ABOUT THIS TASK: Exact repetition of every entry is required.

PROVIDED ENTRIES:
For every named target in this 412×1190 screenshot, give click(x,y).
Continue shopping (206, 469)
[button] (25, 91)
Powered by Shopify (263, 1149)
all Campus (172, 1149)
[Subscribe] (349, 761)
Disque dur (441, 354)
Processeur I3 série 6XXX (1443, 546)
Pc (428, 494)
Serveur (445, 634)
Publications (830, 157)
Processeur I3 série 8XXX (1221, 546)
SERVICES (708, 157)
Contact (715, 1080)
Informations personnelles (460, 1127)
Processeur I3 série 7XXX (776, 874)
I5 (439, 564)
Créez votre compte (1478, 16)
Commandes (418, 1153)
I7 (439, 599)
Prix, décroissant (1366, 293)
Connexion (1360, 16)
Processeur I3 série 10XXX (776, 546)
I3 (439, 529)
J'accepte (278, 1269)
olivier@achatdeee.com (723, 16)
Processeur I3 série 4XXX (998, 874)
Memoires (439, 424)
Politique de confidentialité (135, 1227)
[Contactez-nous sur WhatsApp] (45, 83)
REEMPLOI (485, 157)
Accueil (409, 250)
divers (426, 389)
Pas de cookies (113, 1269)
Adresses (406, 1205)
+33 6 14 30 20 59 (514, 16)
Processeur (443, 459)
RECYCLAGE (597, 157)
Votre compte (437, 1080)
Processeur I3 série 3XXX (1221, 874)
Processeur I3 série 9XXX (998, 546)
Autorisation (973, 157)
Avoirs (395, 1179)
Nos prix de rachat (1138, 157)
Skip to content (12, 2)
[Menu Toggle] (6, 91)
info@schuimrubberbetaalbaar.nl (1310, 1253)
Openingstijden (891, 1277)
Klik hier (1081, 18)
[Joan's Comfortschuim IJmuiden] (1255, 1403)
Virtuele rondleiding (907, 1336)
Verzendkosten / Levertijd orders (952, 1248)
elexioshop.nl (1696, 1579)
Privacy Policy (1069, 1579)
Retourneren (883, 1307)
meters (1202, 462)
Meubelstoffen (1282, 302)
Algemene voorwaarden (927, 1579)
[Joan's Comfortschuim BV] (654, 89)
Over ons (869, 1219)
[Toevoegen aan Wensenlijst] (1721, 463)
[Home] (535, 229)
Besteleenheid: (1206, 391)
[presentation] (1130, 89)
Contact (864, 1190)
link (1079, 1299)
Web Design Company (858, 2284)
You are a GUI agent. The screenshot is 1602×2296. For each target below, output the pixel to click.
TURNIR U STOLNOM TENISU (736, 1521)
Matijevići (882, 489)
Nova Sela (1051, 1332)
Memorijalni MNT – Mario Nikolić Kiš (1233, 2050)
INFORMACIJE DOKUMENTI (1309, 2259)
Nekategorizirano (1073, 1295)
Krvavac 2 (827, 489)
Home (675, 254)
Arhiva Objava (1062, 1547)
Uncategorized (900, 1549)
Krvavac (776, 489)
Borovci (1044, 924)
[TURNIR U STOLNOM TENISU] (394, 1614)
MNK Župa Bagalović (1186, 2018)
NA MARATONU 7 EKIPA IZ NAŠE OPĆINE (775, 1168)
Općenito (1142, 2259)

EXPECTED OUTPUT:
For every named target in this 412×1190 screenshot, give click(x,y).
Continue shopping (206, 469)
[button] (25, 91)
Powered by Shopify (263, 1149)
all Campus (172, 1149)
[Subscribe] (349, 761)
Disque dur (441, 354)
Processeur I3 série 6XXX (1443, 546)
Pc (428, 494)
Serveur (445, 634)
Publications (830, 157)
Processeur I3 série 8XXX (1221, 546)
SERVICES (708, 157)
Contact (715, 1080)
Informations personnelles (460, 1127)
Processeur I3 série 7XXX (776, 874)
I5 (439, 564)
Créez votre compte (1478, 16)
Commandes (418, 1153)
I7 (439, 599)
Prix, décroissant (1366, 293)
Connexion (1360, 16)
Processeur I3 série 10XXX (776, 546)
I3 (439, 529)
J'accepte (278, 1269)
olivier@achatdeee.com (723, 16)
Processeur I3 série 4XXX (998, 874)
Memoires (439, 424)
Politique de confidentialité (135, 1227)
[Contactez-nous sur WhatsApp] (45, 83)
REEMPLOI (485, 157)
Accueil (409, 250)
divers (426, 389)
Pas de cookies (113, 1269)
Adresses (406, 1205)
+33 6 14 30 20 59 (514, 16)
Processeur (443, 459)
RECYCLAGE (597, 157)
Votre compte (437, 1080)
Processeur I3 série 3XXX (1221, 874)
Processeur I3 série 9XXX (998, 546)
Autorisation (973, 157)
Avoirs (395, 1179)
Nos prix de rachat (1138, 157)
Skip to content (12, 2)
[Menu Toggle] (6, 91)
info@schuimrubberbetaalbaar.nl (1310, 1253)
Openingstijden (891, 1277)
Klik hier (1081, 18)
[Joan's Comfortschuim IJmuiden] (1255, 1403)
Virtuele rondleiding (907, 1336)
Verzendkosten / Levertijd orders (952, 1248)
elexioshop.nl (1696, 1579)
Privacy Policy (1069, 1579)
Retourneren (883, 1307)
meters (1202, 462)
Meubelstoffen (1282, 302)
Algemene voorwaarden (927, 1579)
[Joan's Comfortschuim BV] (654, 89)
Over ons (869, 1219)
[Toevoegen aan Wensenlijst] (1721, 463)
[Home] (535, 229)
Besteleenheid: (1206, 391)
[presentation] (1130, 89)
Contact (864, 1190)
link (1079, 1299)
Web Design Company (858, 2284)
You are a GUI agent. The screenshot is 1602×2296. For each target below, output the pixel to click.
TURNIR U STOLNOM TENISU (736, 1521)
Matijevići (882, 489)
Nova Sela (1051, 1332)
Memorijalni MNT – Mario Nikolić Kiš (1233, 2050)
INFORMACIJE DOKUMENTI (1309, 2259)
Nekategorizirano (1073, 1295)
Krvavac 2 (827, 489)
Home (675, 254)
Arhiva Objava (1062, 1547)
Uncategorized (900, 1549)
Krvavac (776, 489)
Borovci (1044, 924)
[TURNIR U STOLNOM TENISU] (394, 1614)
MNK Župa Bagalović (1186, 2018)
NA MARATONU 7 EKIPA IZ NAŠE OPĆINE (775, 1168)
Općenito (1142, 2259)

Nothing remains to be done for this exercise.